Dataset entries:

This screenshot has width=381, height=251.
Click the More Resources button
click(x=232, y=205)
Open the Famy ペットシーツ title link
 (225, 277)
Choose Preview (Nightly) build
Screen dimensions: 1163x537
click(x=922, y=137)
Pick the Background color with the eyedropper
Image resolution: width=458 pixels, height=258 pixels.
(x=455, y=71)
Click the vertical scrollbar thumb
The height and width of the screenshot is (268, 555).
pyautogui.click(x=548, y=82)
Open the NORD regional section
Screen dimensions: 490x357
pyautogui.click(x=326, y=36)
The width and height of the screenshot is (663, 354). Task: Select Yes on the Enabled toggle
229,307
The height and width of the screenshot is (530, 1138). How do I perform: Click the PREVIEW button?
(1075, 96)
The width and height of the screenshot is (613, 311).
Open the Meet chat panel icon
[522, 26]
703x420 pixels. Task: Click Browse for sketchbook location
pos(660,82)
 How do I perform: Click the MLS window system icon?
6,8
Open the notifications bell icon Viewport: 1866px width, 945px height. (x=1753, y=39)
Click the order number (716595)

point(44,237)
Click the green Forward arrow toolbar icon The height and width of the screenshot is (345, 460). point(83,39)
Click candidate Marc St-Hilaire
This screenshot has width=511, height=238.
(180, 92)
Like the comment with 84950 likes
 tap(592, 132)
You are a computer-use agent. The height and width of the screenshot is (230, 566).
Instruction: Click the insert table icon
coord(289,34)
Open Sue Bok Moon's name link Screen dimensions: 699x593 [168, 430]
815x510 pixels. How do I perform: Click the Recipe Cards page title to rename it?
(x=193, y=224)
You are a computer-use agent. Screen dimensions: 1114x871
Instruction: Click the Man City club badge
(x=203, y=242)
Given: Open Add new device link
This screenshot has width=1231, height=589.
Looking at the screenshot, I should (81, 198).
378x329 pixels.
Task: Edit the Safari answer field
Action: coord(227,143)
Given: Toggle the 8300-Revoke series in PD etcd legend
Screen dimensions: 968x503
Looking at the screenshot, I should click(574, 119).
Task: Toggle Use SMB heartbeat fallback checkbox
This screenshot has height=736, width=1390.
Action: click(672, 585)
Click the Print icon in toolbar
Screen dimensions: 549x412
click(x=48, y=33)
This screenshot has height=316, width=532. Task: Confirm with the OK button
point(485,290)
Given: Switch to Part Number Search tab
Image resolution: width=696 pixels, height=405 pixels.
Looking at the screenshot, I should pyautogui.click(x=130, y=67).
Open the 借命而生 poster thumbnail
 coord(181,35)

DESCRIPTION OF THE TASK: Among the lines above, find those with the string "computer" and copy them.

PROBLEM SOLUTION:
You are a computer-use agent. The height and width of the screenshot is (230, 566).
You are a computer-use agent. Screen dimensions: 1114x871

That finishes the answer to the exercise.